In the bottom box, a large proportion of the population have been immunised; this prevents the illness from spreading significantly, including to unimmunised people. In the first two examples, most healthy unimmunised people become infected, whereas in the bottom example only one fourth of the healthy unimmunised people become infected.


I am Housebound

To be classed as housebound you are only able to leave your house for emergencies. If you are able to visit a hairdresser, for example, then you would not be counted as housebound.
If you are truly housebound please let your GP surgery know. Someone will be in touch to arrange a home visit instead.

Shielding and Vulnerable Patients

Attending the drive through is the safest way for you to get your flu jab this year.  The COVID 19 virus lives for longer inside and is more likely to be transmitted by someone coming into your home than by driving to an outdoor venue.  If you don’t have access to a car please call your GP surgery to discuss the best way for you to get the flu jab.

Care Home Residents

Consent for vaccination has been sought by your GP surgery throughout August and September.

The Multidisciplinary Team who usually visits your care home will deliver your vaccination in October. Our aim is to vaccinate all care home residents by the end of October.

50 - 64 Year olds

Please note that people in the 50-64-year old age group will not be vaccinated until November and December, providing there is sufficient vaccine, and no appointments will be offered for this age group until then. This is to ensure that those who are most at risk are vaccinated first. If you are 50-64 and you are in one of the other groups which is eligible for the flu vaccination, for example you have a health condition which puts you at risk from the flu, you will be invited earlier.

I am a carer

Where care providers have previously provided their staff with an occupational health led flu vaccination programme, we would encourage you continue with this again this year.  Some Community Pharmacies are able to come to the care homes, for a small fee, to give care staff the vaccines there the advice is to contact pharmacies local to you and ask whether they do provide that service.

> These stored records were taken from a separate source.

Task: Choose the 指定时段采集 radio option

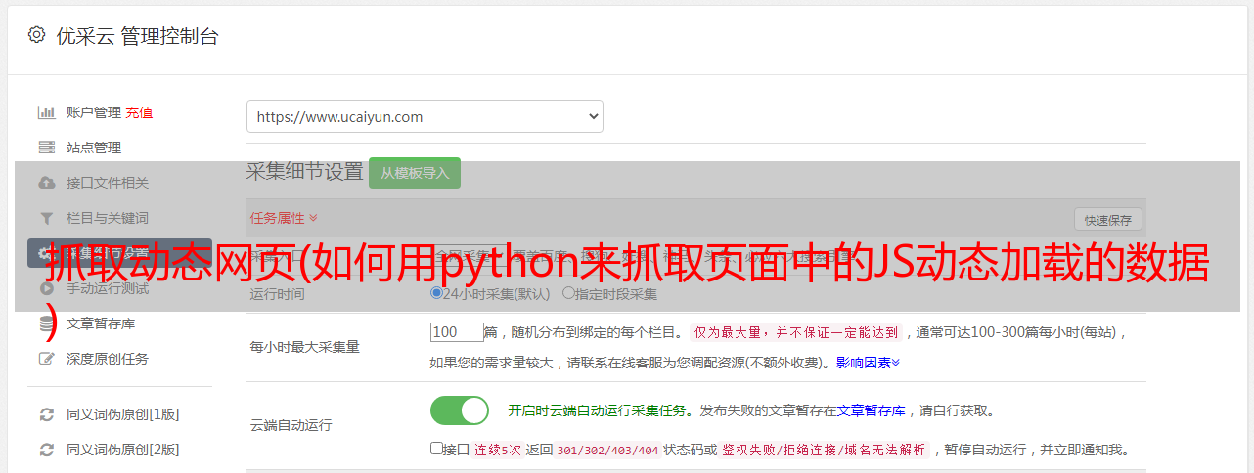Action: [x=568, y=293]
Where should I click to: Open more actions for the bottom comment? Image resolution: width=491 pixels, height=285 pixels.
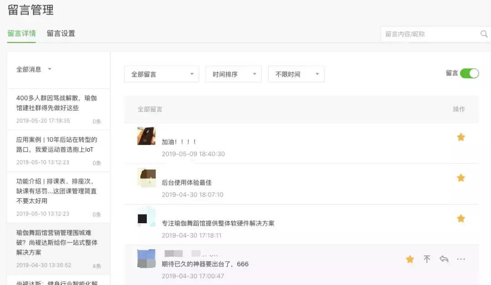point(461,259)
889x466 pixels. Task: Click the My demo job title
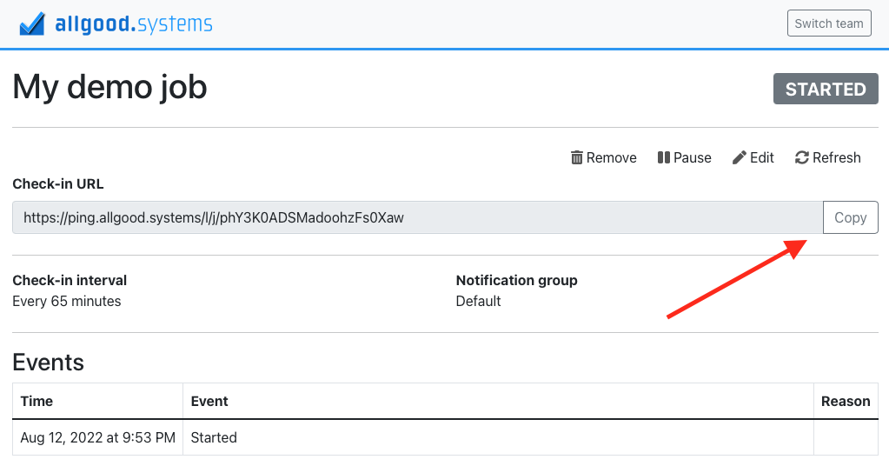click(x=109, y=87)
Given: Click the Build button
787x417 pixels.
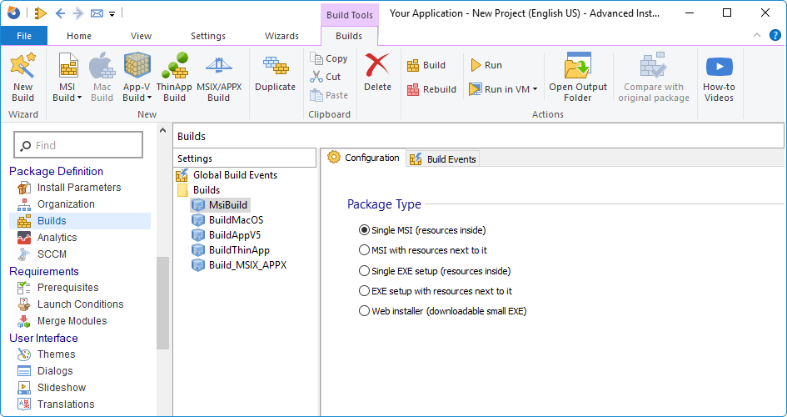Looking at the screenshot, I should click(426, 65).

For those care staff who do not have access to an occupational health service you will be able to access a flu jab, for free, from your GP practice or from a community pharmacy.  Please take along your work ID badge to the appointment to confirm your eligibility for a free vaccine.

There are limited supplies of vaccines and this year we have seen drastically higher demand, so we would encourage you to make an appointment as soon as possible.  You may be added to a waiting list for a vaccine.


You can book an appointment for our PCN drive through or walk through services on the NHS App or by calling your practices.  Each community pharmacy has its own arrangement, many are walk ins but I would advise you to call first to avoid disappointment.


Care staff eligible for a free vaccine:

  • Those who are in receipt of a carer’s allowance, or those who are the main carer of an elderly or disabled person whose welfare may be at risk if the carer falls ill.
  • Health and social care staff employed by a registered residential care/nursing home or registered domiciliary care provider and;
  • Health care staff employed by a voluntary managed hospice provider
  • Health and social care workers employed through Direct Payments and/or Personal Health Budgets (such as personal assistants) to delivery domiciliary care to patients and service users.